**What this task involves:** The data below should be copied over with complete accuracy.

[[ Supplied data open ]]

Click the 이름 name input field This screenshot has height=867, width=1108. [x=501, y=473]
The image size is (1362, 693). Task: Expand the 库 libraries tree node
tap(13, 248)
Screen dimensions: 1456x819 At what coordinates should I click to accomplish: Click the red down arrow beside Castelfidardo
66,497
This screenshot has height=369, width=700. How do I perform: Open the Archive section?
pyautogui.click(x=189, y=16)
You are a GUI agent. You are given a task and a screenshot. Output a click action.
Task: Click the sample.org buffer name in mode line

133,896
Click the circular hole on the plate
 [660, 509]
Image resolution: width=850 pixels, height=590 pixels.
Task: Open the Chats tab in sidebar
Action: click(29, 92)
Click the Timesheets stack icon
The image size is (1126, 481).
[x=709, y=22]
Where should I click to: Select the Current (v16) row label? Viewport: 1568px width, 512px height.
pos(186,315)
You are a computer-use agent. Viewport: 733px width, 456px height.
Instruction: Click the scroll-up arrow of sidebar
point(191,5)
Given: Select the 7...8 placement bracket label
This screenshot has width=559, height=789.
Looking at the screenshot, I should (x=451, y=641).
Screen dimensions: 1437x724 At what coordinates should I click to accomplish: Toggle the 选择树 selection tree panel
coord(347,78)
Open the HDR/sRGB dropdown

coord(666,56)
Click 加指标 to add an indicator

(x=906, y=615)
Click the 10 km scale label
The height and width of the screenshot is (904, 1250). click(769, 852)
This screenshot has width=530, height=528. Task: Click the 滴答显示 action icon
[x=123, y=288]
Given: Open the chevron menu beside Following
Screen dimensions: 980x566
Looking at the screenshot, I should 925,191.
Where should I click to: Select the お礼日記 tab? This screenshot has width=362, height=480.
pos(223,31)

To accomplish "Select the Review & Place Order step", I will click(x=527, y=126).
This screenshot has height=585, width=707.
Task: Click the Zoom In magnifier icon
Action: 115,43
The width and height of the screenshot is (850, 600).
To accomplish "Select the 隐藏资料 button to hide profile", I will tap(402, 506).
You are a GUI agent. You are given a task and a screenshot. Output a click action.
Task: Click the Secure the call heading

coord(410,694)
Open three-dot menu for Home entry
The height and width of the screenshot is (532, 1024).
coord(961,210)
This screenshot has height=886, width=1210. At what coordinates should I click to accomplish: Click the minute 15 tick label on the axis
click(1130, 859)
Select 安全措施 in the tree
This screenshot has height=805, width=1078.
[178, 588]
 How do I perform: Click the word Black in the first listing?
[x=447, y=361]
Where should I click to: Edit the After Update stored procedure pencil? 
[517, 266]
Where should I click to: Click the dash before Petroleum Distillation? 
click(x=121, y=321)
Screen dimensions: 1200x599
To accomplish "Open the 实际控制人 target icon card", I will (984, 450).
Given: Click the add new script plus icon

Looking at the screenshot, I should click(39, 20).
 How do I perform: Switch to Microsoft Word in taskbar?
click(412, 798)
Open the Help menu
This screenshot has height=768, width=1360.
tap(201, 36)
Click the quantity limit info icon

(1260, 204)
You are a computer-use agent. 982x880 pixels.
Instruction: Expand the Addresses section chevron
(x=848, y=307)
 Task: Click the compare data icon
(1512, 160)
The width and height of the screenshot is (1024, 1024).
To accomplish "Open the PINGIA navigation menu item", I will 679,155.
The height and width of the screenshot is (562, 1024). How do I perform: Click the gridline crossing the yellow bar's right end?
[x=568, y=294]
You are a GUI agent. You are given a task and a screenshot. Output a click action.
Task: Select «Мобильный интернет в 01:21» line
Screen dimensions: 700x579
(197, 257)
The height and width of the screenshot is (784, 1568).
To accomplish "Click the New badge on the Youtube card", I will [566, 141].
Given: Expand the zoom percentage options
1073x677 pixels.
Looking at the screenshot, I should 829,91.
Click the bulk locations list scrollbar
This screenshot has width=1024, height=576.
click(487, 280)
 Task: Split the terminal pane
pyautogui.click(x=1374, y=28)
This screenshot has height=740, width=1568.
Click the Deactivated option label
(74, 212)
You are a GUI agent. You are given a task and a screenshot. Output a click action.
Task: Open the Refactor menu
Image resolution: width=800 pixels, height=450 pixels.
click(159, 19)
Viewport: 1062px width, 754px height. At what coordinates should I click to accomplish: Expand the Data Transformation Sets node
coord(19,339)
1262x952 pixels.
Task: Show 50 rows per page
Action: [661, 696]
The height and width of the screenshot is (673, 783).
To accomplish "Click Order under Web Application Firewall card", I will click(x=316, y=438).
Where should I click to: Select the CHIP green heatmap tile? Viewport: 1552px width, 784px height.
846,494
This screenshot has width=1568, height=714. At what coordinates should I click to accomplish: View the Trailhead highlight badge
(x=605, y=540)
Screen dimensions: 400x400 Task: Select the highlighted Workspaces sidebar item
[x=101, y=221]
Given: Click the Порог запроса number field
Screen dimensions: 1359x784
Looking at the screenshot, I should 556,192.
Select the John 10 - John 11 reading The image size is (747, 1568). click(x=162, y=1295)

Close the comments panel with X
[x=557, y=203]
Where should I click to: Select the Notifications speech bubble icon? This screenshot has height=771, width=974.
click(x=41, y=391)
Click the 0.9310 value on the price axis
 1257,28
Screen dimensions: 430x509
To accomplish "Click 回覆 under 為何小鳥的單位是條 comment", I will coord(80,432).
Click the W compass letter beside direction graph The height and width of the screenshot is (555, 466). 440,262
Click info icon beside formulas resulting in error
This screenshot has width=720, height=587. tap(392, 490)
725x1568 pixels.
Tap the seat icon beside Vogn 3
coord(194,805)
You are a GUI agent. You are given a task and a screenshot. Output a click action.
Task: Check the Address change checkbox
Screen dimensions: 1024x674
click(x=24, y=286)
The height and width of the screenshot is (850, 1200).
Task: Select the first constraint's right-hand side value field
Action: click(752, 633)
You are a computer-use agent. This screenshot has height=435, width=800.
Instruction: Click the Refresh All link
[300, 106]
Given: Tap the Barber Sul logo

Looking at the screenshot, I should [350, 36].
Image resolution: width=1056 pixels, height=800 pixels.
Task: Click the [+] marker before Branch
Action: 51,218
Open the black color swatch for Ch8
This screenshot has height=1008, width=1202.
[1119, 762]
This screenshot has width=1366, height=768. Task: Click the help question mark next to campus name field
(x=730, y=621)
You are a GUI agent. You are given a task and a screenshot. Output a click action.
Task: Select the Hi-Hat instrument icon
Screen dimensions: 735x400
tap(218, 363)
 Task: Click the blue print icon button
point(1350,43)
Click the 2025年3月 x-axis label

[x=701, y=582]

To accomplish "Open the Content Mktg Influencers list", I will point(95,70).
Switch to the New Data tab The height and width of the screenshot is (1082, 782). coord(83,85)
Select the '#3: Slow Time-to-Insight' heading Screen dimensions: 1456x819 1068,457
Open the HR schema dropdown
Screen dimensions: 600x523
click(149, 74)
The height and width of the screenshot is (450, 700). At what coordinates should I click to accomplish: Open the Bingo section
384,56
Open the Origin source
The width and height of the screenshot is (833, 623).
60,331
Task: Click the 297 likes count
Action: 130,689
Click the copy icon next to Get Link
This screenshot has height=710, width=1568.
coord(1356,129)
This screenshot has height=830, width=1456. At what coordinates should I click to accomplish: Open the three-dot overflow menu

[[ Supplied data closed ]]

**Output below:**
Click the 이름 name input field This screenshot has height=867, width=1108. [x=501, y=473]
The image size is (1362, 693). Task: Expand the 库 libraries tree node
tap(13, 248)
Screen dimensions: 1456x819 At what coordinates should I click to accomplish: Click the red down arrow beside Castelfidardo
66,497
This screenshot has height=369, width=700. How do I perform: Open the Archive section?
pyautogui.click(x=189, y=16)
You are a GUI agent. You are given a task and a screenshot. Output a click action.
Task: Click the sample.org buffer name in mode line

133,896
Click the circular hole on the plate
 [660, 509]
Image resolution: width=850 pixels, height=590 pixels.
Task: Open the Chats tab in sidebar
Action: click(29, 92)
Click the Timesheets stack icon
The image size is (1126, 481).
[x=709, y=22]
Where should I click to: Select the Current (v16) row label? Viewport: 1568px width, 512px height.
pos(186,315)
You are a computer-use agent. Viewport: 733px width, 456px height.
Instruction: Click the scroll-up arrow of sidebar
point(191,5)
Given: Select the 7...8 placement bracket label
This screenshot has width=559, height=789.
Looking at the screenshot, I should (x=451, y=641).
Screen dimensions: 1437x724 At what coordinates should I click to accomplish: Toggle the 选择树 selection tree panel
coord(347,78)
Open the HDR/sRGB dropdown

coord(666,56)
Click 加指标 to add an indicator

(x=906, y=615)
Click the 10 km scale label
The height and width of the screenshot is (904, 1250). click(769, 852)
This screenshot has width=530, height=528. Task: Click the 滴答显示 action icon
[x=123, y=288]
Given: Open the chevron menu beside Following
Screen dimensions: 980x566
Looking at the screenshot, I should 925,191.
Where should I click to: Select the お礼日記 tab? This screenshot has width=362, height=480.
pos(223,31)

To accomplish "Select the Review & Place Order step", I will click(x=527, y=126).
This screenshot has height=585, width=707.
Task: Click the Zoom In magnifier icon
Action: 115,43
The width and height of the screenshot is (850, 600).
To accomplish "Select the 隐藏资料 button to hide profile", I will tap(402, 506).
You are a GUI agent. You are given a task and a screenshot. Output a click action.
Task: Click the Secure the call heading

coord(410,694)
Open three-dot menu for Home entry
The height and width of the screenshot is (532, 1024).
coord(961,210)
This screenshot has height=886, width=1210. At what coordinates should I click to accomplish: Click the minute 15 tick label on the axis
click(1130, 859)
Select 安全措施 in the tree
This screenshot has height=805, width=1078.
[178, 588]
 How do I perform: Click the word Black in the first listing?
[x=447, y=361]
Where should I click to: Edit the After Update stored procedure pencil? 
[517, 266]
Where should I click to: Click the dash before Petroleum Distillation? 
click(x=121, y=321)
Screen dimensions: 1200x599
To accomplish "Open the 实际控制人 target icon card", I will (984, 450).
Given: Click the add new script plus icon

Looking at the screenshot, I should click(39, 20).
 How do I perform: Switch to Microsoft Word in taskbar?
click(412, 798)
Open the Help menu
This screenshot has height=768, width=1360.
tap(201, 36)
Click the quantity limit info icon

(1260, 204)
You are a computer-use agent. 982x880 pixels.
Instruction: Expand the Addresses section chevron
(x=848, y=307)
 Task: Click the compare data icon
(1512, 160)
The width and height of the screenshot is (1024, 1024).
To accomplish "Open the PINGIA navigation menu item", I will 679,155.
The height and width of the screenshot is (562, 1024). How do I perform: Click the gridline crossing the yellow bar's right end?
[x=568, y=294]
You are a GUI agent. You are given a task and a screenshot. Output a click action.
Task: Select «Мобильный интернет в 01:21» line
Screen dimensions: 700x579
(197, 257)
The height and width of the screenshot is (784, 1568).
To accomplish "Click the New badge on the Youtube card", I will [566, 141].
Given: Expand the zoom percentage options
1073x677 pixels.
Looking at the screenshot, I should 829,91.
Click the bulk locations list scrollbar
This screenshot has width=1024, height=576.
click(487, 280)
 Task: Split the terminal pane
pyautogui.click(x=1374, y=28)
This screenshot has height=740, width=1568.
Click the Deactivated option label
(74, 212)
You are a GUI agent. You are given a task and a screenshot. Output a click action.
Task: Open the Refactor menu
Image resolution: width=800 pixels, height=450 pixels.
click(159, 19)
Viewport: 1062px width, 754px height. At what coordinates should I click to accomplish: Expand the Data Transformation Sets node
coord(19,339)
1262x952 pixels.
Task: Show 50 rows per page
Action: [661, 696]
The height and width of the screenshot is (673, 783).
To accomplish "Click Order under Web Application Firewall card", I will click(x=316, y=438).
Where should I click to: Select the CHIP green heatmap tile? Viewport: 1552px width, 784px height.
846,494
This screenshot has width=1568, height=714. At what coordinates should I click to accomplish: View the Trailhead highlight badge
(x=605, y=540)
Screen dimensions: 400x400 Task: Select the highlighted Workspaces sidebar item
[x=101, y=221]
Given: Click the Порог запроса number field
Screen dimensions: 1359x784
Looking at the screenshot, I should 556,192.
Select the John 10 - John 11 reading The image size is (747, 1568). click(x=162, y=1295)

Close the comments panel with X
[x=557, y=203]
Where should I click to: Select the Notifications speech bubble icon? This screenshot has height=771, width=974.
click(x=41, y=391)
Click the 0.9310 value on the price axis
 1257,28
Screen dimensions: 430x509
To accomplish "Click 回覆 under 為何小鳥的單位是條 comment", I will coord(80,432).
Click the W compass letter beside direction graph The height and width of the screenshot is (555, 466). 440,262
Click info icon beside formulas resulting in error
This screenshot has width=720, height=587. tap(392, 490)
725x1568 pixels.
Tap the seat icon beside Vogn 3
coord(194,805)
You are a GUI agent. You are given a task and a screenshot. Output a click action.
Task: Check the Address change checkbox
Screen dimensions: 1024x674
click(x=24, y=286)
The height and width of the screenshot is (850, 1200).
Task: Select the first constraint's right-hand side value field
Action: click(752, 633)
You are a computer-use agent. This screenshot has height=435, width=800.
Instruction: Click the Refresh All link
[300, 106]
Given: Tap the Barber Sul logo

Looking at the screenshot, I should [350, 36].
Image resolution: width=1056 pixels, height=800 pixels.
Task: Click the [+] marker before Branch
Action: 51,218
Open the black color swatch for Ch8
This screenshot has height=1008, width=1202.
[1119, 762]
This screenshot has width=1366, height=768. Task: Click the help question mark next to campus name field
(x=730, y=621)
You are a GUI agent. You are given a task and a screenshot. Output a click action.
Task: Select the Hi-Hat instrument icon
Screen dimensions: 735x400
tap(218, 363)
 Task: Click the blue print icon button
point(1350,43)
Click the 2025年3月 x-axis label

[x=701, y=582]

To accomplish "Open the Content Mktg Influencers list", I will point(95,70).
Switch to the New Data tab The height and width of the screenshot is (1082, 782). coord(83,85)
Select the '#3: Slow Time-to-Insight' heading Screen dimensions: 1456x819 1068,457
Open the HR schema dropdown
Screen dimensions: 600x523
click(149, 74)
The height and width of the screenshot is (450, 700). At what coordinates should I click to accomplish: Open the Bingo section
384,56
Open the Origin source
The width and height of the screenshot is (833, 623).
60,331
Task: Click the 297 likes count
Action: 130,689
Click the copy icon next to Get Link
This screenshot has height=710, width=1568.
coord(1356,129)
This screenshot has height=830, width=1456. At what coordinates should I click to accomplish: Open the three-dot overflow menu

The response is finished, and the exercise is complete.